对数生长期Hela细胞接种到6孔板中，β-氧化石竹烯处理48 h后，离心收集细胞，PBS洗涤两次，弃上清，加入500 μL结合缓冲液重悬细胞，再加入5 μL AnnexinV-FITC和10 μL PI，混匀后室温下避光孵育15 min，尽快进行流式细胞仪检测.

2.4 蛋白免疫印迹

β-氧化石竹烯处理Hela细胞48 h后，离心收集并裂解细胞提取蛋白，BCA蛋白浓度测定试剂盒测定后，根据标准曲线按每孔40 μg蛋白计算蛋白上样量.Western blot检测蛋白表达情况.

2.5 统计学分析

所有实验进行三次重复，统计学分析采用t检验，显著性由*P＜0.05，**P＜0.01表示.

3 结果

3.1CPO对肿瘤细胞增殖的影响

MTT法检测不同浓度β-氧化石竹烯分别处理四种肿瘤细胞A375、Hela、Hep-2、LOVO 24 h和48 h后细胞增殖的变化，图1A和1B结果显示，在实验浓度范围内，β-氧化石竹烯对四种肿瘤细胞都有不同程度的抑制作用，且48 h处理组相比24 h处理组抑制作用更明显.

图1 A CPO处理24 h后的细胞抑制率

图1 B CPO处理48 h后的细胞抑制率

表1中的IC50结果显示，四种肿瘤细胞经过48 h处理后Hela细胞对β-氧化石竹烯最为敏感，IC50为37.08±0.25μM.

表1 CPO处理48 h后的各细胞的半抑制浓度（IC50）

3.2 CPO对肿瘤细胞形态的影响

采用倒置光学显微镜对浓度为32 μM β-氧化石竹烯处理48 h前后Hela细胞的形态进行检测，结果显示经过药物处理的细胞出现变圆皱缩的形态变化.AO/EB的染色结果显示，未处理的正常细胞呈现出均匀的绿色荧光，而经过药物处理后的细胞则出现较明亮的黄绿色或橘红色荧光，表明细胞出现了一定程度的凋亡（图2）.

图2 β-氧化石竹烯处理Hela细胞48 h后AO/EB荧光染色结果

3.3 CPO对细胞凋亡的影响

通过流式细胞仪检测了经过β-氧化石竹烯处理48 h后的细胞凋亡率变化情况，从图3可以看到β-氧化石竹烯处理后，随着处理浓度的上升，细胞凋亡率也随之升高，表现药物浓度依赖性.

任务要求.
根据β-氧化石竹烯研究节选，回答：
(a) 蛋白免疫印迹时，每孔按多少蛋白计算上样量？
(b) 观察Hela细胞形态时，所用β-氧化石竹烯的浓度是多少？
(c) 处理48 h后，Hela细胞的IC50是多少？
请仅依据上方文档节选作答。

数据摘录.
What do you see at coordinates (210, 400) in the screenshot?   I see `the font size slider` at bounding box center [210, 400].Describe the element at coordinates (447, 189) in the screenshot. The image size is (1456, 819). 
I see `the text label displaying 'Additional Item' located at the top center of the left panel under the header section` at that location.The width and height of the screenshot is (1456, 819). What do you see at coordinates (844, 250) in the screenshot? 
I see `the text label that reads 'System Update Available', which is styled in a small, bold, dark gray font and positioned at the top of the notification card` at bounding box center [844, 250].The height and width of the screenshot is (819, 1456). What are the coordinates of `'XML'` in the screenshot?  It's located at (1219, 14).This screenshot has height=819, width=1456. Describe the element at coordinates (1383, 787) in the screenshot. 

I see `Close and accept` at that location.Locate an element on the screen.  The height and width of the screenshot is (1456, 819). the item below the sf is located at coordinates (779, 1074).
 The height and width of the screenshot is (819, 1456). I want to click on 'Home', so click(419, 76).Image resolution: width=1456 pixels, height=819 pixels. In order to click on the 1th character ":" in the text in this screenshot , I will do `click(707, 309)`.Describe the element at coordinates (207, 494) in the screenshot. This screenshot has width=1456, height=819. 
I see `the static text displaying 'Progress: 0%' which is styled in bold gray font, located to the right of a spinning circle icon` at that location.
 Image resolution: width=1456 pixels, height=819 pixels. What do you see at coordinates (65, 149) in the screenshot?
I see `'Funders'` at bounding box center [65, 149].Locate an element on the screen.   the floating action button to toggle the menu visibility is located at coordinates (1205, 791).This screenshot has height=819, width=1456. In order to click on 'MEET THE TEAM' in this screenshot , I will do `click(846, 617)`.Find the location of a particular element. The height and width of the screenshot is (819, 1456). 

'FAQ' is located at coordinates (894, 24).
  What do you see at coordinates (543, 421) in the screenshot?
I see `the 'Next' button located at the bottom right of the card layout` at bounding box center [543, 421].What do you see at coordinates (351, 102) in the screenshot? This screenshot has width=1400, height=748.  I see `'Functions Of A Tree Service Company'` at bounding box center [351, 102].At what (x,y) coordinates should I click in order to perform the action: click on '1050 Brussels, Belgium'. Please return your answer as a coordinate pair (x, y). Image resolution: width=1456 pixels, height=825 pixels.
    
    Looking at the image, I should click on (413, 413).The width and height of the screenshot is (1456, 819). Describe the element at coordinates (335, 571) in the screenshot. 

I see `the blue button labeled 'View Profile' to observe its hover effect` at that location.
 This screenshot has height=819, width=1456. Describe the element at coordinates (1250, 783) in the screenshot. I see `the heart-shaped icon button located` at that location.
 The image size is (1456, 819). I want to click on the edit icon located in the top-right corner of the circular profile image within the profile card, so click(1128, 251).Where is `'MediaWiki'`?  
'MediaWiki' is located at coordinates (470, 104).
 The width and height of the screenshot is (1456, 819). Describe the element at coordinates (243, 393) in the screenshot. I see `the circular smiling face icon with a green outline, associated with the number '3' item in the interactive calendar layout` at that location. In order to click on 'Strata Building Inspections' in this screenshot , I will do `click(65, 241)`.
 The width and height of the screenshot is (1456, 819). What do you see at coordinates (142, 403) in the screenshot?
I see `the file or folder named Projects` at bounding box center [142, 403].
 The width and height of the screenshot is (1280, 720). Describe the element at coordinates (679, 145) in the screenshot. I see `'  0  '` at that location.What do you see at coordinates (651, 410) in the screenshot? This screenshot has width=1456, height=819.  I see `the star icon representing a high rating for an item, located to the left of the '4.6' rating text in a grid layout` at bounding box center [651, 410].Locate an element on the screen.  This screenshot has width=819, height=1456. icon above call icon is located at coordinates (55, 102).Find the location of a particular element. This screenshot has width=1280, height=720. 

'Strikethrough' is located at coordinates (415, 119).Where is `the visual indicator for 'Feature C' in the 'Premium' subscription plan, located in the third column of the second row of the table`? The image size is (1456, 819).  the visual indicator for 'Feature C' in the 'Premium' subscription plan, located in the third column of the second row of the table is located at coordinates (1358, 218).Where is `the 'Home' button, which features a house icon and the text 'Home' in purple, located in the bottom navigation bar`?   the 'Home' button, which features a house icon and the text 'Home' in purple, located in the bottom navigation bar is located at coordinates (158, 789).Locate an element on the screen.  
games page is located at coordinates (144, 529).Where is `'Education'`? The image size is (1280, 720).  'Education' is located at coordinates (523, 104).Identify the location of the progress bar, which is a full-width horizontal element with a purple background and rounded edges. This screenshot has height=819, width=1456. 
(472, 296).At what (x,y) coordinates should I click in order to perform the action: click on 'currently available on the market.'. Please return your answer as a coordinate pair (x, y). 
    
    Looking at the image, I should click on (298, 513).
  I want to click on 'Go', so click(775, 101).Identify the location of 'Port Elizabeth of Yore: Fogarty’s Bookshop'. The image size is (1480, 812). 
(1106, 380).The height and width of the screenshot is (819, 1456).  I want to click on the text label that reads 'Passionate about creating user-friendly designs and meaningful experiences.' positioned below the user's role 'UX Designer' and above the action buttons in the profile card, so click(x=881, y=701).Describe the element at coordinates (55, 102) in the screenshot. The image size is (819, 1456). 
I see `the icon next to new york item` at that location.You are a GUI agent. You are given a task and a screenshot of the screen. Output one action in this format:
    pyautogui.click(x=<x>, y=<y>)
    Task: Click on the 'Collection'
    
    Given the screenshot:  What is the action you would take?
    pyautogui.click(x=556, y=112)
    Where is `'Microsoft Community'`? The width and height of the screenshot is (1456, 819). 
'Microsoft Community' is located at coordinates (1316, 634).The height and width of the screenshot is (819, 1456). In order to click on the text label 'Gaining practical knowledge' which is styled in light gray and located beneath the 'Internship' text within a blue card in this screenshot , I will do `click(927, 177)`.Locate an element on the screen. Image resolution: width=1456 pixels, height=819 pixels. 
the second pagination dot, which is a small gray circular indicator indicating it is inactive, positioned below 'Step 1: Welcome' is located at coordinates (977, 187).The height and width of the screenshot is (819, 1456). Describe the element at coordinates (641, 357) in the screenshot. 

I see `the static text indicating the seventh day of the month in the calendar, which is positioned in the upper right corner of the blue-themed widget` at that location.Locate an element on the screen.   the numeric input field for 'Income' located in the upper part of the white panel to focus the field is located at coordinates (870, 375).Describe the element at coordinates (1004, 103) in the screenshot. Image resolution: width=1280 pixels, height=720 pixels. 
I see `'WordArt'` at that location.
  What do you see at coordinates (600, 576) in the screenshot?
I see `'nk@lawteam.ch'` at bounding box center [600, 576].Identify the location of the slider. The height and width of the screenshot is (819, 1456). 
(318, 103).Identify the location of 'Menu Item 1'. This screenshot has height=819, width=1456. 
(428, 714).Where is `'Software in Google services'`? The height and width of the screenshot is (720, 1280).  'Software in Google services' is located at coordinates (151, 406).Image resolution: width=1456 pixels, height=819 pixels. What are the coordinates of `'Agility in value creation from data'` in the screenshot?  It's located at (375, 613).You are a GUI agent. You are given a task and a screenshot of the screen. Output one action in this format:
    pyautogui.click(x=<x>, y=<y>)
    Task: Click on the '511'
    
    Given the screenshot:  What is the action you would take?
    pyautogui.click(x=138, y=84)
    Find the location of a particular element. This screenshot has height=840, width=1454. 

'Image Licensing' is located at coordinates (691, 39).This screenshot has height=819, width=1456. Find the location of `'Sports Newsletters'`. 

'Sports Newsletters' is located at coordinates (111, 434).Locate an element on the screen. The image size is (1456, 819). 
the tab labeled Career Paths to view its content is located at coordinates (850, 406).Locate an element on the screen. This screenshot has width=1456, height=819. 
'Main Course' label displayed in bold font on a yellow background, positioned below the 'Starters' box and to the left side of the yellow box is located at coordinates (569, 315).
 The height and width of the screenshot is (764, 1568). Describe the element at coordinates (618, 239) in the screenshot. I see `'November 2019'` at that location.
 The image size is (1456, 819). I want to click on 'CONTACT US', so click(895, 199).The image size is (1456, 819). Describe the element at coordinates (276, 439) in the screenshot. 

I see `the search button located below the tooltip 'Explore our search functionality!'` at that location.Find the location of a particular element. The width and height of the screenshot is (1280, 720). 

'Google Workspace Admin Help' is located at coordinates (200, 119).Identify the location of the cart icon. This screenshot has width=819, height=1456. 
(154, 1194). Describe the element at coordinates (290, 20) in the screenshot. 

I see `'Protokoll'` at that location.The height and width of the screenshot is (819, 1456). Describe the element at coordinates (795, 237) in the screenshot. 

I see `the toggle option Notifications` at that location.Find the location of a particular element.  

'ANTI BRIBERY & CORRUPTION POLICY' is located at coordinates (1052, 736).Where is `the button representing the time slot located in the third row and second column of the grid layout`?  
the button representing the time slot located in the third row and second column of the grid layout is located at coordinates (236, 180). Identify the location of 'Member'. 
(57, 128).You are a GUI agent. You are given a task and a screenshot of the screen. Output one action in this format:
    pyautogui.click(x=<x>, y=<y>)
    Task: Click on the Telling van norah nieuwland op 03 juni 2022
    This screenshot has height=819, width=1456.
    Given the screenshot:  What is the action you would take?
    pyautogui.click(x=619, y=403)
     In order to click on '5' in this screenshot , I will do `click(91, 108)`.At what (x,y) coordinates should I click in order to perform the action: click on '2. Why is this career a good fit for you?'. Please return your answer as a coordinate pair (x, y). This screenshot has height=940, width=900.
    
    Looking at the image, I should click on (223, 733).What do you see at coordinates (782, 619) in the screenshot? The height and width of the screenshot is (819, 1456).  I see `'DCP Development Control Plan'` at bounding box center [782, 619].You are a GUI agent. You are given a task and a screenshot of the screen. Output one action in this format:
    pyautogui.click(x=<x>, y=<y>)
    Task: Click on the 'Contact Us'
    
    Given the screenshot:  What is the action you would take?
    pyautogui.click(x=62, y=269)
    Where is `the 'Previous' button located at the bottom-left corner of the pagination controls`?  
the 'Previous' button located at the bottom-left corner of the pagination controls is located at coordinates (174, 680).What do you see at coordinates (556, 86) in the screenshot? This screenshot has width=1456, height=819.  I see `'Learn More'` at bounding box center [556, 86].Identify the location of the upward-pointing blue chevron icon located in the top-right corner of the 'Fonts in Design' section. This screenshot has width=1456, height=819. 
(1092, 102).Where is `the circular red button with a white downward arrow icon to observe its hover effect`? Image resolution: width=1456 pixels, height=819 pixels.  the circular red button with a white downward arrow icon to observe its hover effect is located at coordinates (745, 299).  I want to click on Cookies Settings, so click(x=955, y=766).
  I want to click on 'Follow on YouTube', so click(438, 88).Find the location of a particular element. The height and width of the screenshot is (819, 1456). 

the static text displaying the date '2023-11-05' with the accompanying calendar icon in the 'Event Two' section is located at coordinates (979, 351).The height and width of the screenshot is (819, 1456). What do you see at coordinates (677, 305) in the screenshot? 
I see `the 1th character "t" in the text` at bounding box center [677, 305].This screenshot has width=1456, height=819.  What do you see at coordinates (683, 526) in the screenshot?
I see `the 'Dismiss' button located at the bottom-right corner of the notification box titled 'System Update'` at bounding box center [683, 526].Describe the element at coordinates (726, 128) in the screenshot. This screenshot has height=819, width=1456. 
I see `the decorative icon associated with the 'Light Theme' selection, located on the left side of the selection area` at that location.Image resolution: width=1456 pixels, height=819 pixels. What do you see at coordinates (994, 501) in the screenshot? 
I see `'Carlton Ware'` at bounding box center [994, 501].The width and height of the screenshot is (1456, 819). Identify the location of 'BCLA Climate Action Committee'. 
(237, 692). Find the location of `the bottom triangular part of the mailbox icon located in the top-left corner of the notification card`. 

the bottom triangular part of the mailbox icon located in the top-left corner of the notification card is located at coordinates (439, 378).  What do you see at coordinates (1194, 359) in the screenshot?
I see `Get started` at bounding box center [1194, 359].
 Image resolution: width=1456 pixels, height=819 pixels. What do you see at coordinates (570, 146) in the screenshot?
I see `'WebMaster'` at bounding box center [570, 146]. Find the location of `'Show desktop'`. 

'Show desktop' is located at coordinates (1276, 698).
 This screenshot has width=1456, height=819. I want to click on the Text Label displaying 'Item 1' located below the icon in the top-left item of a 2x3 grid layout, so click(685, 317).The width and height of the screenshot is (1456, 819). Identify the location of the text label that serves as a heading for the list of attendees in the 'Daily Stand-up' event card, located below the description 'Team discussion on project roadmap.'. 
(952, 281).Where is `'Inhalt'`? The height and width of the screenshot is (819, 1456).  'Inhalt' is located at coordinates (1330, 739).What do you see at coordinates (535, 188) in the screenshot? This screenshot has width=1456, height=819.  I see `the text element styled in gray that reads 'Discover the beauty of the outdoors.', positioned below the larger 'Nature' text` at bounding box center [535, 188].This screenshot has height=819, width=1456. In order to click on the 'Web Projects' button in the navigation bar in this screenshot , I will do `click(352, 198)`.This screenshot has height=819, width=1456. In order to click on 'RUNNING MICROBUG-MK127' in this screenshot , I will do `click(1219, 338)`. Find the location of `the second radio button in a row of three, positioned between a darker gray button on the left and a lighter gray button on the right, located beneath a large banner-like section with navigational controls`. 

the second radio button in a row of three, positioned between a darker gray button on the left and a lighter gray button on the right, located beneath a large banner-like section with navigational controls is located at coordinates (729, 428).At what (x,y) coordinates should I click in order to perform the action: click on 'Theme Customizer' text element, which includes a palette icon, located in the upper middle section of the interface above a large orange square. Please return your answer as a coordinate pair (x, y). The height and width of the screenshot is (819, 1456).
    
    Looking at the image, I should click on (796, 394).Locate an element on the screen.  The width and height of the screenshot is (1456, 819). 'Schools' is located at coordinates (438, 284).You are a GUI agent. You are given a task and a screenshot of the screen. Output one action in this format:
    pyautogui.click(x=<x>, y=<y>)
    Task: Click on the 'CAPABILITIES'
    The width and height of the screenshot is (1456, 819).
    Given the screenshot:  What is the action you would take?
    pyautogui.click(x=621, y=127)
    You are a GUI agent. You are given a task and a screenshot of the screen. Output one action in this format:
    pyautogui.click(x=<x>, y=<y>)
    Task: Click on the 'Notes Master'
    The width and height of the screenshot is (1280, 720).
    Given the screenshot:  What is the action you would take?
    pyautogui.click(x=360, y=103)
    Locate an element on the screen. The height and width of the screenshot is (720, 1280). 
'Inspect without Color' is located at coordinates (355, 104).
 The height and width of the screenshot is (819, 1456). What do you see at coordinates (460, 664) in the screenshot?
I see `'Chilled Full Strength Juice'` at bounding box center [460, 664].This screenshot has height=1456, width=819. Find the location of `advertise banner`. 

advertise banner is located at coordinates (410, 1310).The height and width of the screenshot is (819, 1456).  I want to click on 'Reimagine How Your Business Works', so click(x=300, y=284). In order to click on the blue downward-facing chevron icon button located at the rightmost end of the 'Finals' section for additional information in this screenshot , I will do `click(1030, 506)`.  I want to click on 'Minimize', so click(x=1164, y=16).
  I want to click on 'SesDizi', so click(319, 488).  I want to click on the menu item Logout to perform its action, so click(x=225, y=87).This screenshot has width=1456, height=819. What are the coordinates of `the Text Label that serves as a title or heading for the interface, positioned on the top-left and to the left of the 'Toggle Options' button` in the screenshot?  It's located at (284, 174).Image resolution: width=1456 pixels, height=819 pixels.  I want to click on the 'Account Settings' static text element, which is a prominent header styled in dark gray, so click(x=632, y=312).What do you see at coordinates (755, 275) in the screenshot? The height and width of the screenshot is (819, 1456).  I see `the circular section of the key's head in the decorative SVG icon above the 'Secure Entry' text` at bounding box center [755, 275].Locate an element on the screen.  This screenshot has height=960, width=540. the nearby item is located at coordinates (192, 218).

作答如下.
(a) 每孔40 μg蛋白。
(b) 32 μM。
(c) 37.08±0.25 μM。